In this presentation we will see some of the applications that emerge from the synthesis of small objects in the aim of solving big problems. Nanoscience can be used on several materials to make them stronger, more durable, more cost effective… among a lot of other properties.
Some of the applications include: gas detectors for safety, anti-corrosion surfaces, photocatalysis, solar energy… The presentation includes some real-life solutions to many of these problems as found through our research in the EC2M laboratory as well as in joint projects with other institutions. Some of the perspectives will be presented as to further bridge the gap between lab scale research and industry in order to bring those innovations into the market.

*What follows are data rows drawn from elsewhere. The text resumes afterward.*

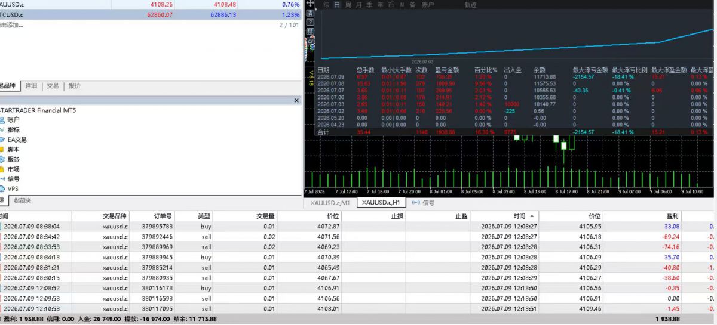717x325 pixels.
Task: Close the Navigator panel
Action: point(296,101)
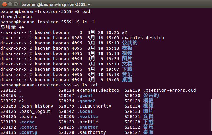Click the .bash_history filename
This screenshot has width=212, height=135.
tap(36, 106)
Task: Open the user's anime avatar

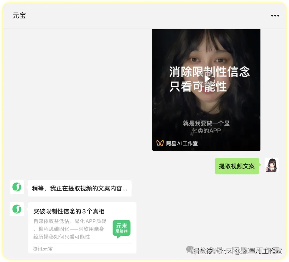Action: (272, 165)
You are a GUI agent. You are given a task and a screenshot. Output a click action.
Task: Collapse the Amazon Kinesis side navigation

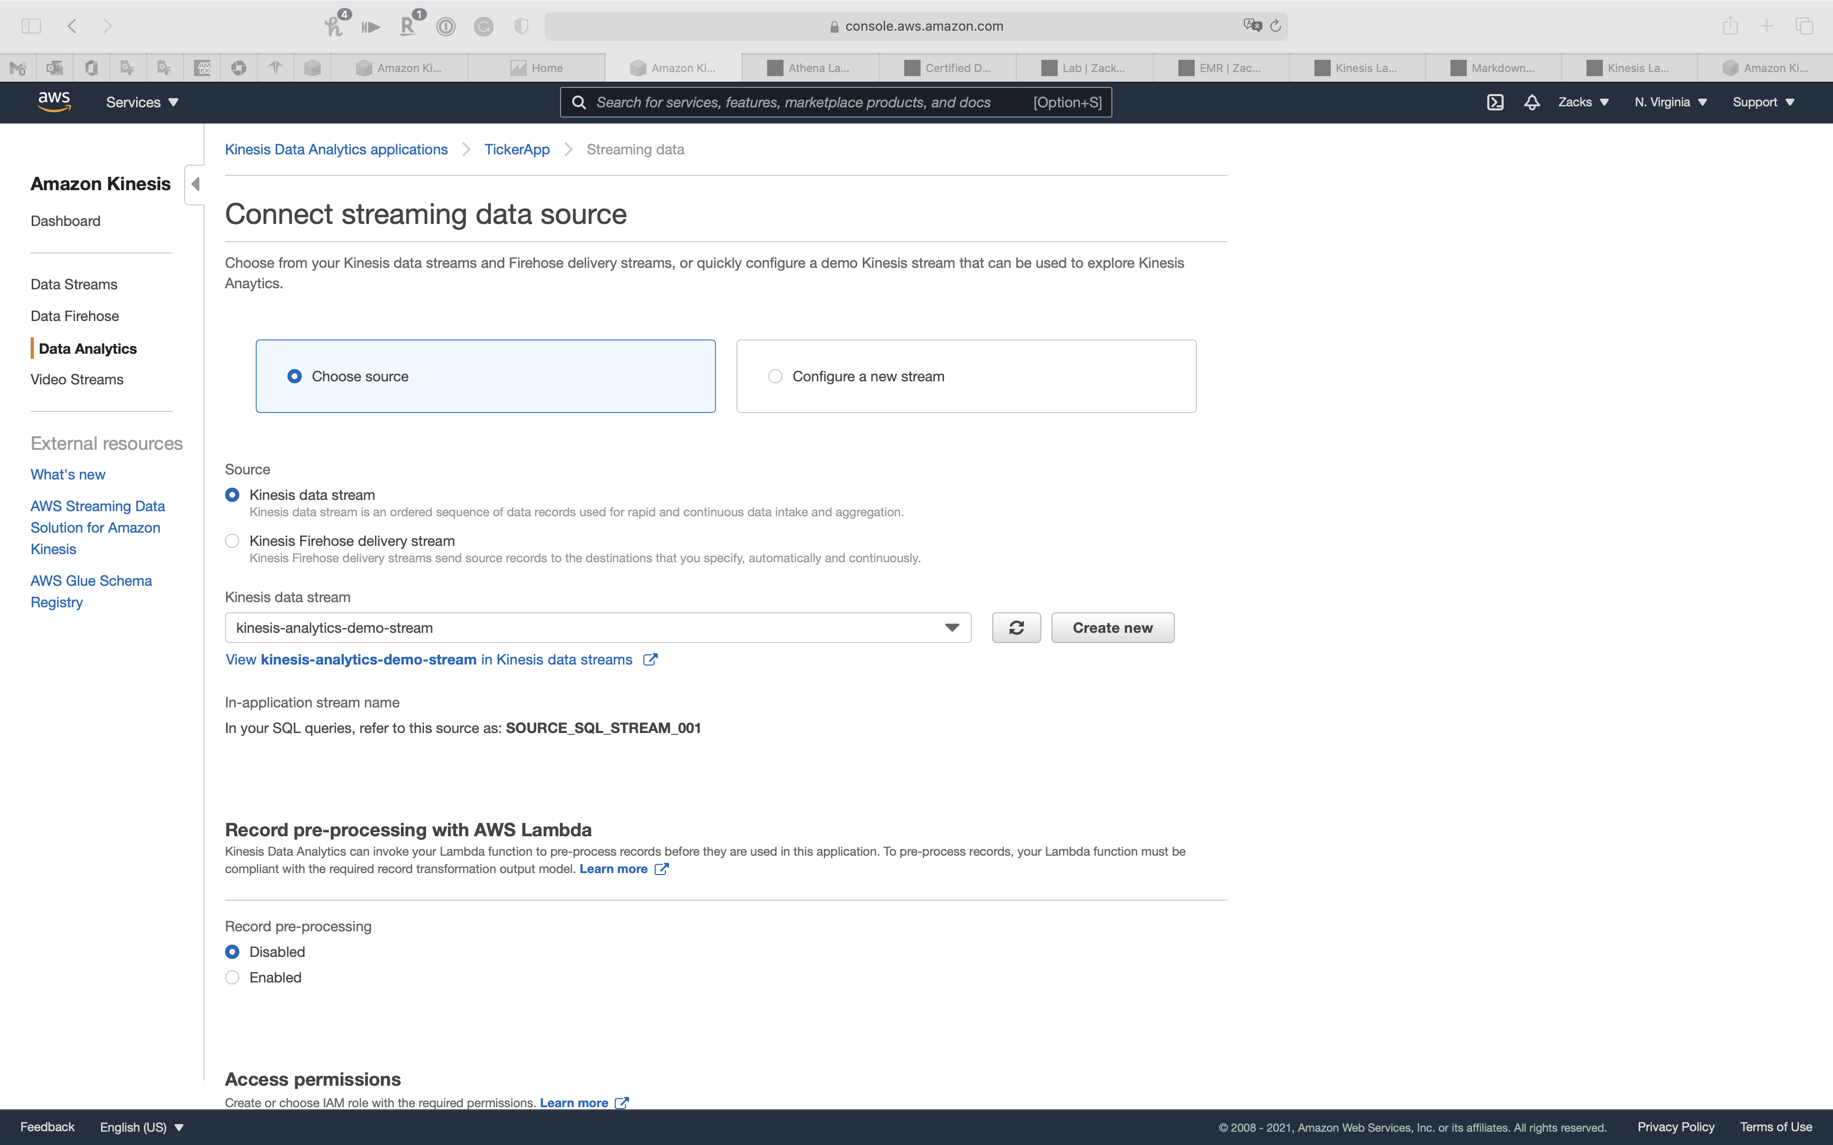[x=195, y=184]
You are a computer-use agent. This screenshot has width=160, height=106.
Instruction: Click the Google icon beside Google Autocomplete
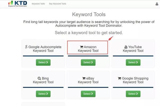(x=26, y=47)

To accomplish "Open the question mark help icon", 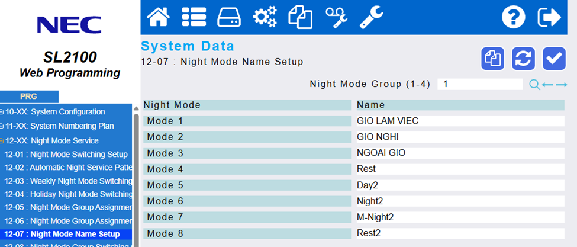I will [513, 18].
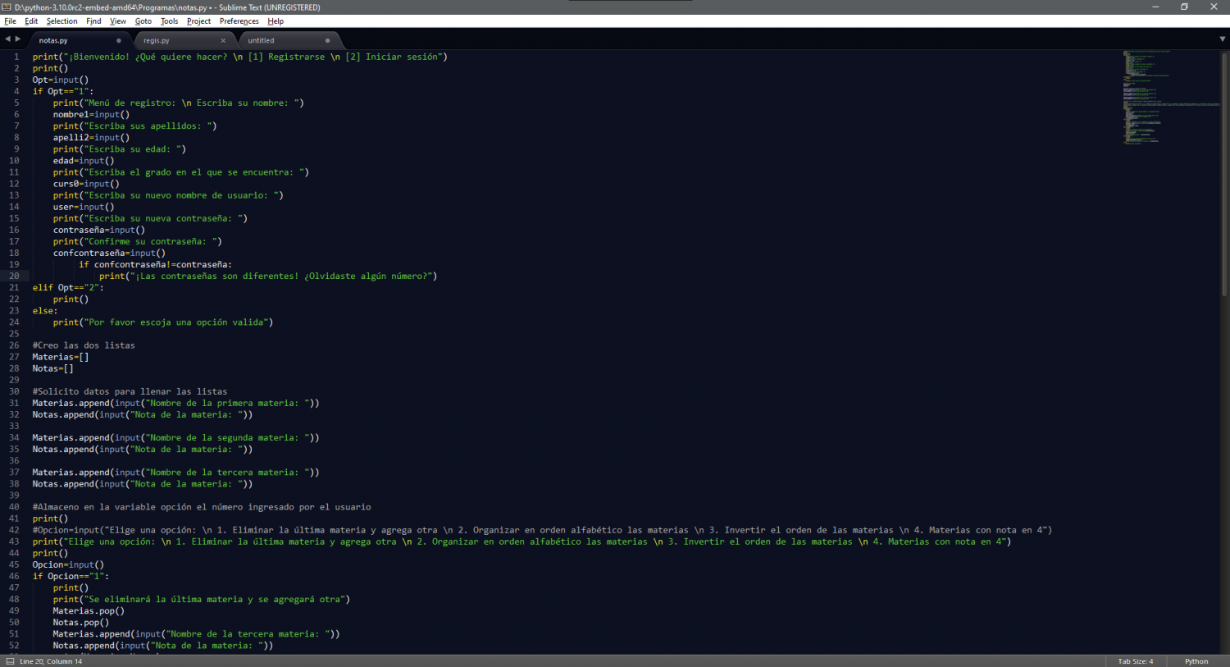Click the Line 20, Column 14 status text
Viewport: 1230px width, 667px height.
click(x=51, y=661)
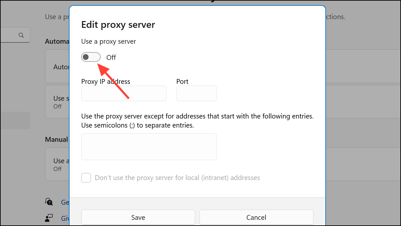Image resolution: width=401 pixels, height=226 pixels.
Task: Click the Give feedback person icon
Action: point(49,218)
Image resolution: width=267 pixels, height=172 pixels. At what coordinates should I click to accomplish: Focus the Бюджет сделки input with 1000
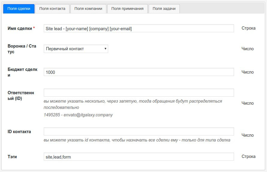coord(138,72)
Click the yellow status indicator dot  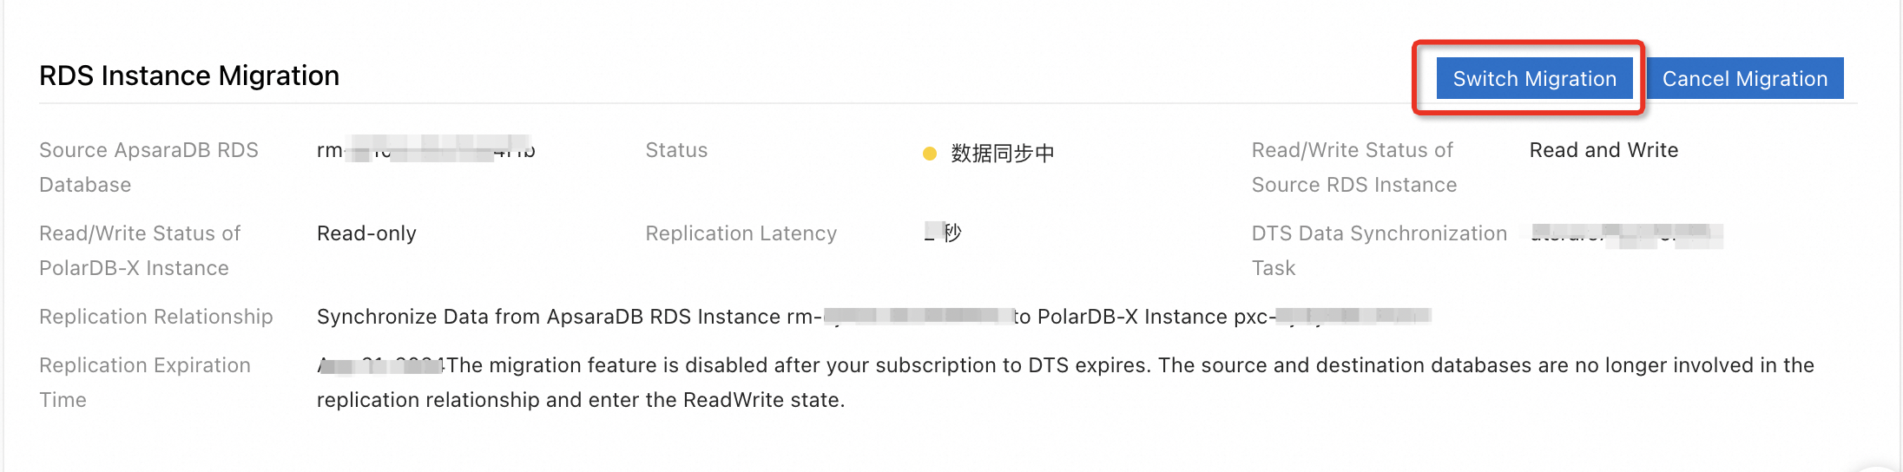[x=929, y=154]
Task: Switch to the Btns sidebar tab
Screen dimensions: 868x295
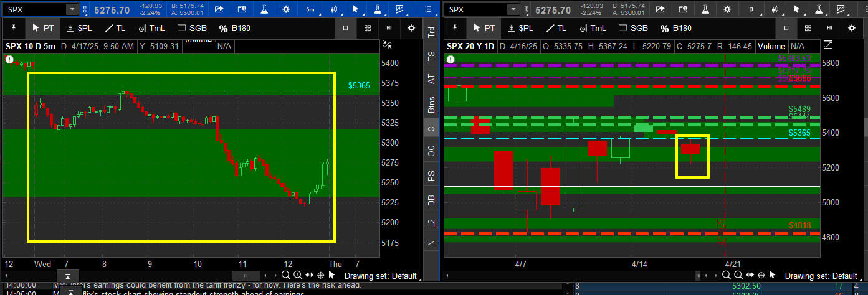Action: click(x=431, y=104)
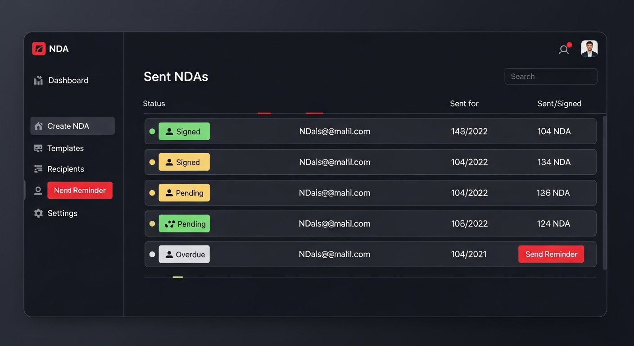Toggle the green status dot on the first row
634x346 pixels.
(152, 131)
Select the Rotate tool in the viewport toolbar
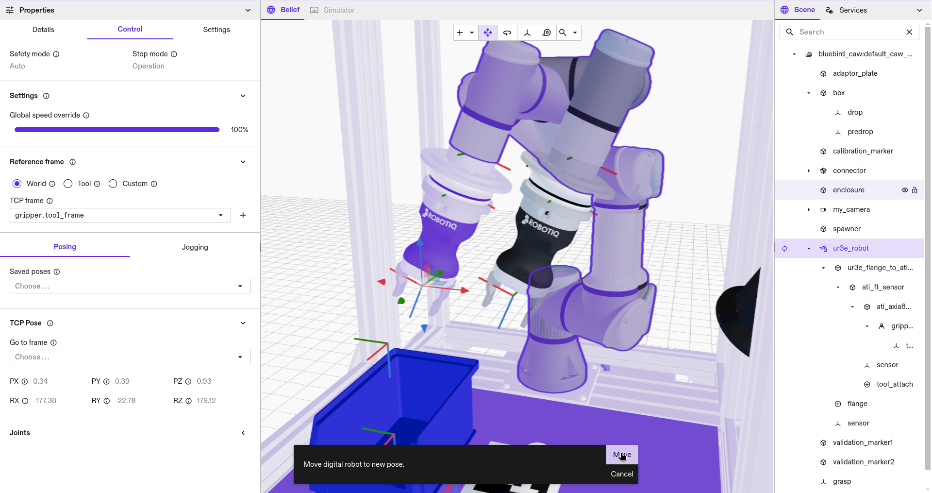The image size is (932, 493). (507, 33)
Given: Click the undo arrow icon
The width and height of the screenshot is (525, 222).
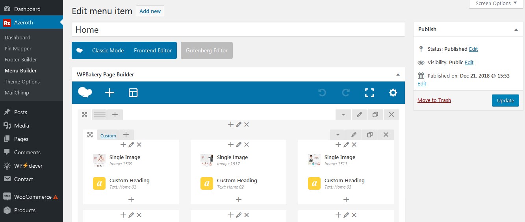Looking at the screenshot, I should (322, 93).

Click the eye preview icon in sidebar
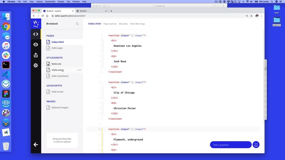[36, 45]
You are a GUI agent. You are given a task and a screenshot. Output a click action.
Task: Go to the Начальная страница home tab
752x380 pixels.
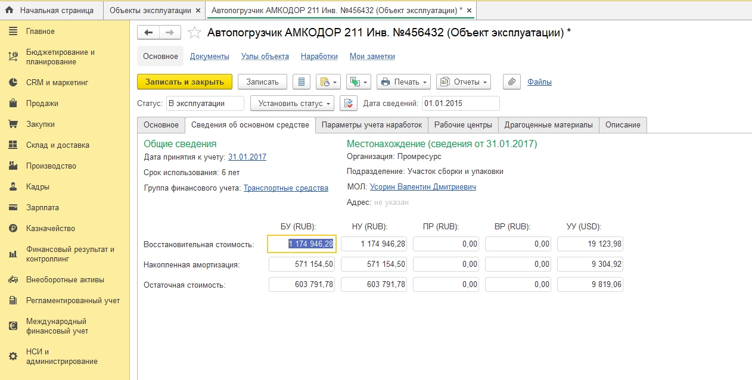coord(51,10)
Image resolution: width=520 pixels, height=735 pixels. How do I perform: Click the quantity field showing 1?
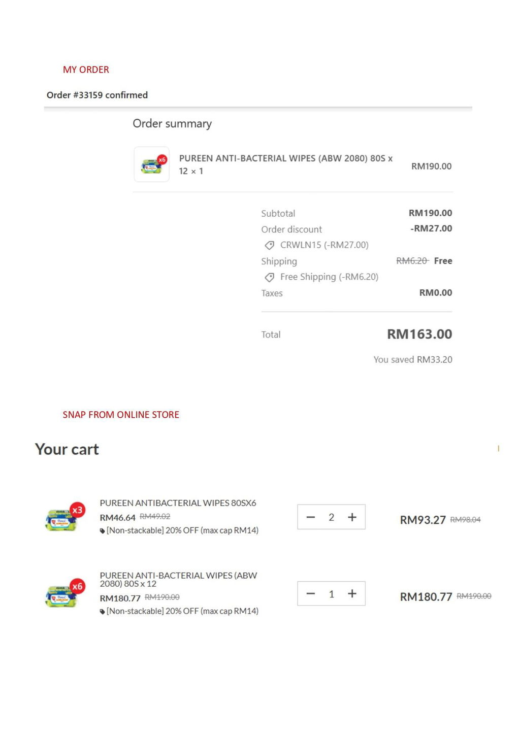pos(331,594)
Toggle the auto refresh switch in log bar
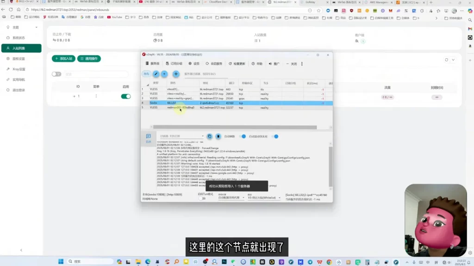The height and width of the screenshot is (266, 474). (x=243, y=136)
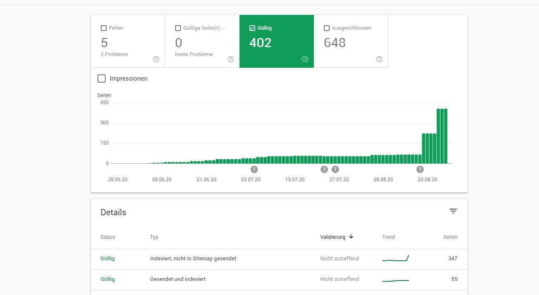Viewport: 539px width, 295px height.
Task: Open row 'Gesendet und indexiert'
Action: click(178, 279)
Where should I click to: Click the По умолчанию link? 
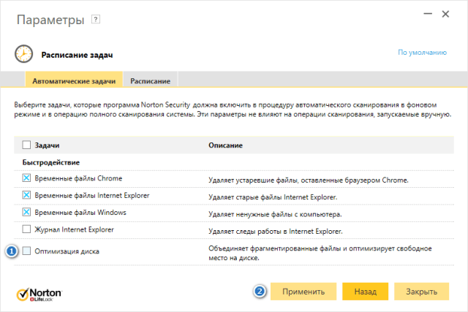tap(422, 53)
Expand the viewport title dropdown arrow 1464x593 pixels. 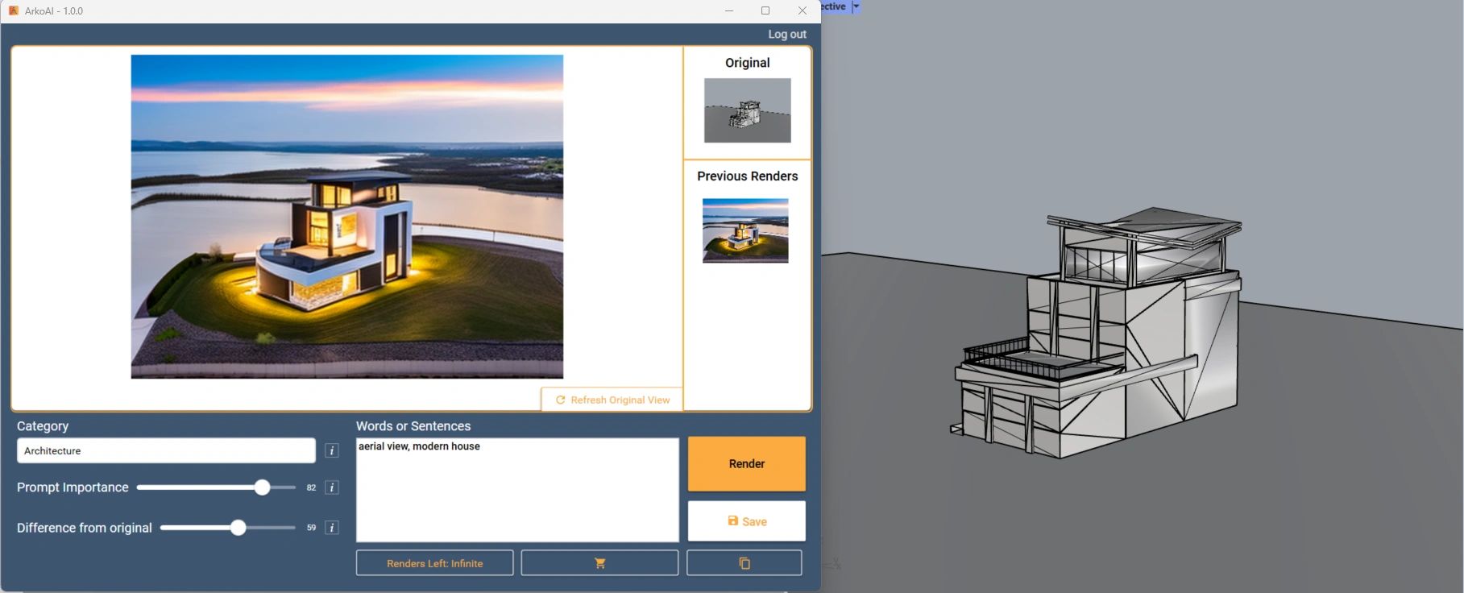(x=856, y=6)
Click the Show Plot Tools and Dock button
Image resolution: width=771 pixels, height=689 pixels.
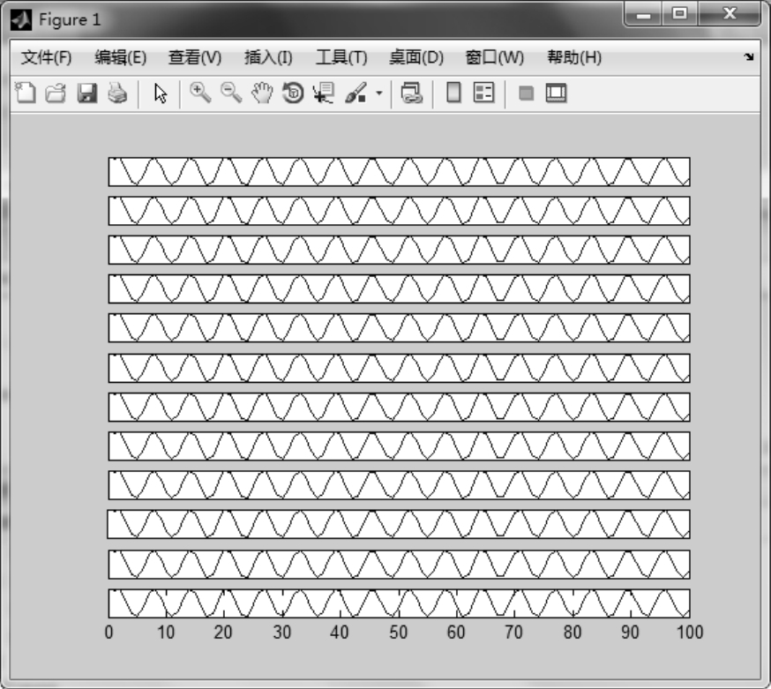click(x=556, y=94)
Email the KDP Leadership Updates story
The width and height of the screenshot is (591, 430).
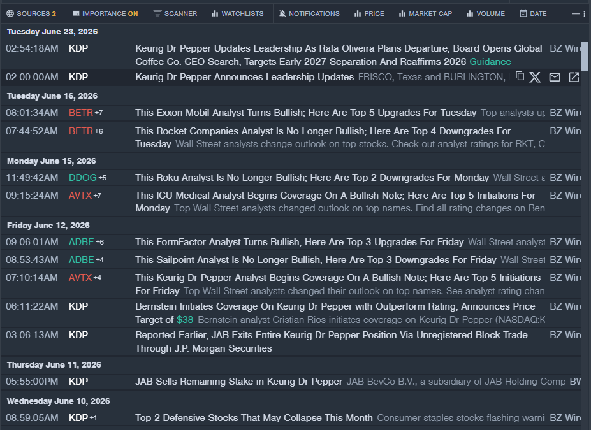555,77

Among the presented results, we will see a novel gas flexible detector based on reduced graphene oxide deposited on paper as tested on water vapor and ammonia. Another topic is how to fabricate nanofibers and how to fictionalize the materials to be activated through visible light and induce the photocatalysis of pollutants in water. The used materials are basically TiO2, ZnO, Al2O3 and reduced graphene oxide.
As a possible application in solar cells, we performed a study on how to fabricate urchin-like microstructure in order to enhance the absorption of solar energy by increasing the surface area of zinc oxide.
Roland Habchi received his BS degree and his masters’ degree from the Lebanese university in 2003 and 2004. He then received a PhD in microelectronics from the university of Perpignan, France in 2007 and later an HDR degree from the university of Montpellier, France in 2019. He is currently a professor of Physics at the faculty of sciences 2 of the Lebanese university and a member of the scientific board of the research platform for nanoscience. Since 2016 he is the founder and director of the EC2M laboratory of the faculty of sciences.
His research includes the fabrication of detectors, the synthesis of nanofibers, photocatalysis studies, and thin films deposition.